America’s 250th is worthy of celebration — and unity

by David J. Bobb

It is hard to imagine Americans afraid to celebrate America. But as our nation’s 250th birthday approaches in 2026, there is already some nervous hand-wringing about how citizens should respond.

Should the 250th anniversary of the signing of the Declaration of Independence be a time of celebration, a period of atonement for the uglier aspects of our history or a little bit of both?

It is a problem The New York Times saw coming in July 2023, when it looked at the difficulty of crafting a unifying national message “when fighting about American history seems to be the real national pastime.” An article in Time Magazine similarly warned us to ”get ready for controversy.”

But what if America’s 250th birthday became a unifying time for our nation, instead of the latest battle in the ongoing history wars?

Marking this historic milestone does not need to be a false, binary choice between untamed jingoism and self-loathing. We can acknowledge both the positive and negative aspects of our national history, while celebrating America’s ongoing journey toward the realization of its ideals.

When the Declaration of Independence embedded principles like equality and liberty into the foundation of our nation, Americans did not become equal and liberated overnight.

Rather, the Declaration of Independence launched a journey and established a standard that made progress toward the goals of equality and liberty possible.

Ugly aspects of our history like slavery, Jim Crow, and denying women the right to vote make clear America has not always lived up to its principles.

But in each of those cases, the standards established at our nation’s founding became a rallying cry for progress.

Leaders such as Frederick Douglass and Martin Luther King Jr. called for America to live up to its promises as part of the abolition and civil rights movements. Douglass believed equality and liberty were “saving principles.”

In fact, the women’s suffrage movement repeatedly invoked the founding principles of equality and liberty to argue for equal access to the ballot box.

At the heart of our American experiment is the recognition that we have a standard that we need to live up to. This recognition has meant that we are on a journey to more perfectly realize the promise of equality and liberty expressed in the Declaration of Independence.

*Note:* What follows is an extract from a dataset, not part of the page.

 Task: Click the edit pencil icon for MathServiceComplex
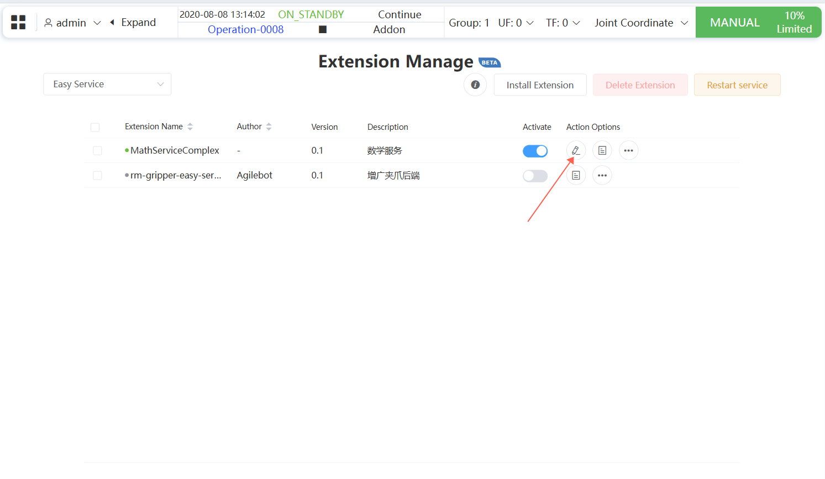(x=576, y=150)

While we have too often failed to live up to our standards, we can celebrate the progress we have made.

We have a free press providing our citizens with independent sources of information. Our press can and does hold local, state and national leaders to account, with protection from government reprisal.

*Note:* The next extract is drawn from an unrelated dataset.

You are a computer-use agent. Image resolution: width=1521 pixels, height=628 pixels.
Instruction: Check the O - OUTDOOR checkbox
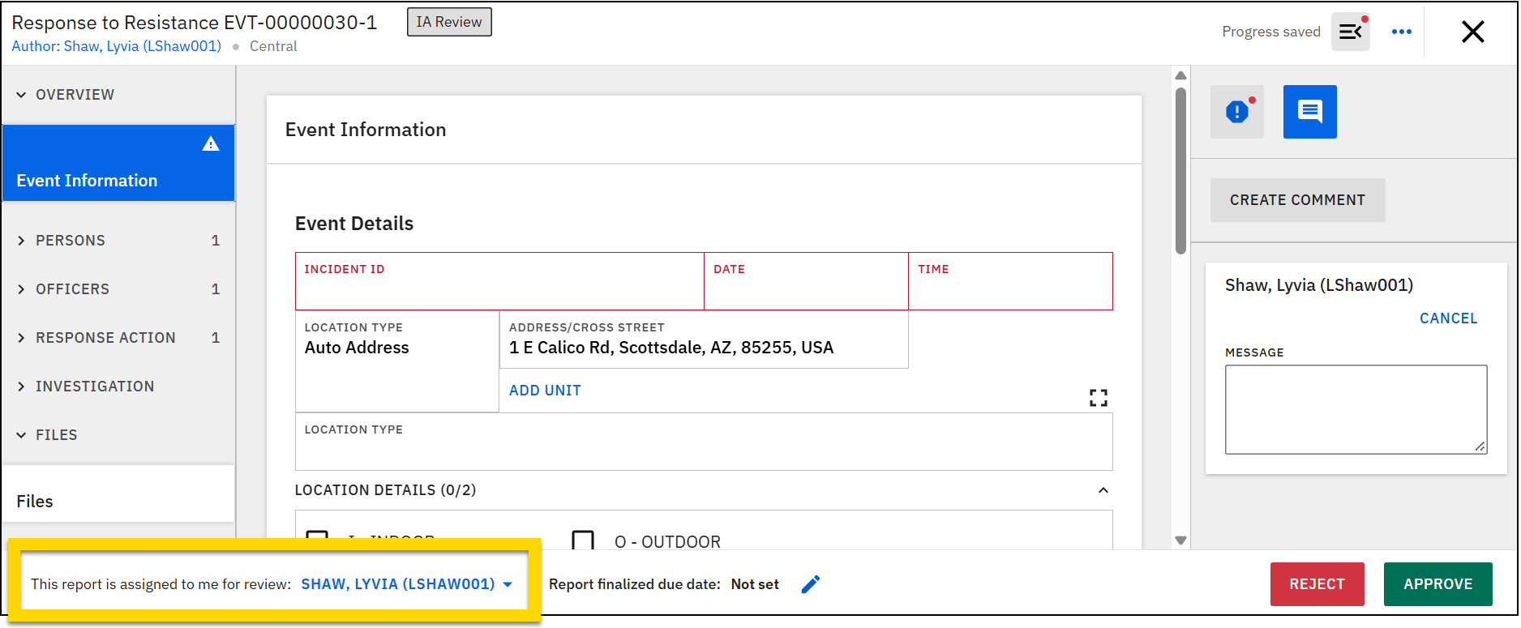pyautogui.click(x=583, y=540)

The United States was one of just 35 countries to receive the highest “open” ranking in the 2023 Global Expression Report, which measures nations’ commitments to free expression. Conversely, 86 nations were ranked as restricted, highly restricted or in crisis. People of every faith gather freely in houses of worship across our country without fear of government persecution. Or, they exercise their right to practice no religion at all.

America’s journey has not been perfect, but our end goal — the full realization of equality and liberty for all people — is perfect. Keeping that destination in our sights requires constant reflection and, at times, course corrections.

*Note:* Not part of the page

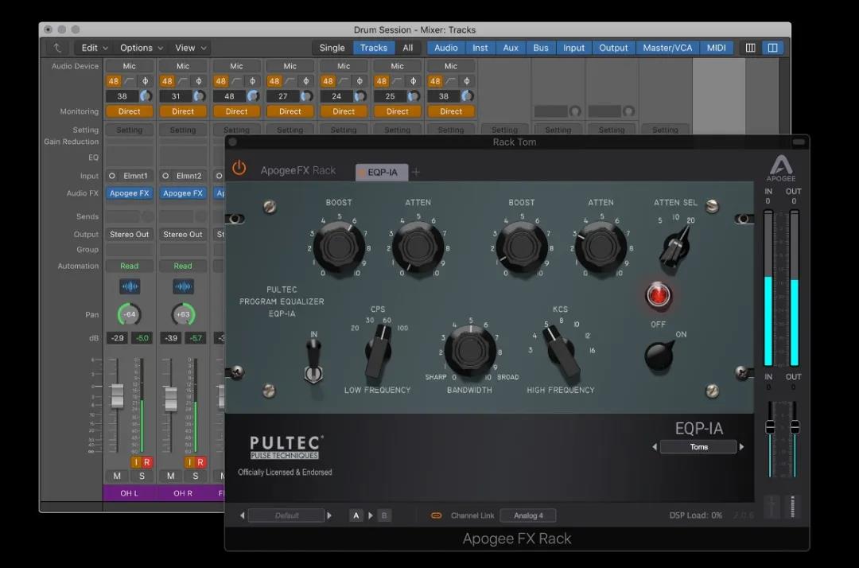Click the Direct monitoring button on first channel

[130, 111]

We have done this work throughout our history, and we must continue to do so.

But we can take pride in the journey we collectively embarked upon as Americans.

And as we prepare for America’s 250th birthday, we can celebrate the founding principles that established a framework for both our journey and our progress.

David J. Bobb is president and CEO of the Bill of Rights Institute, a nonpartisan, nonprofit organization that advances civic and history education.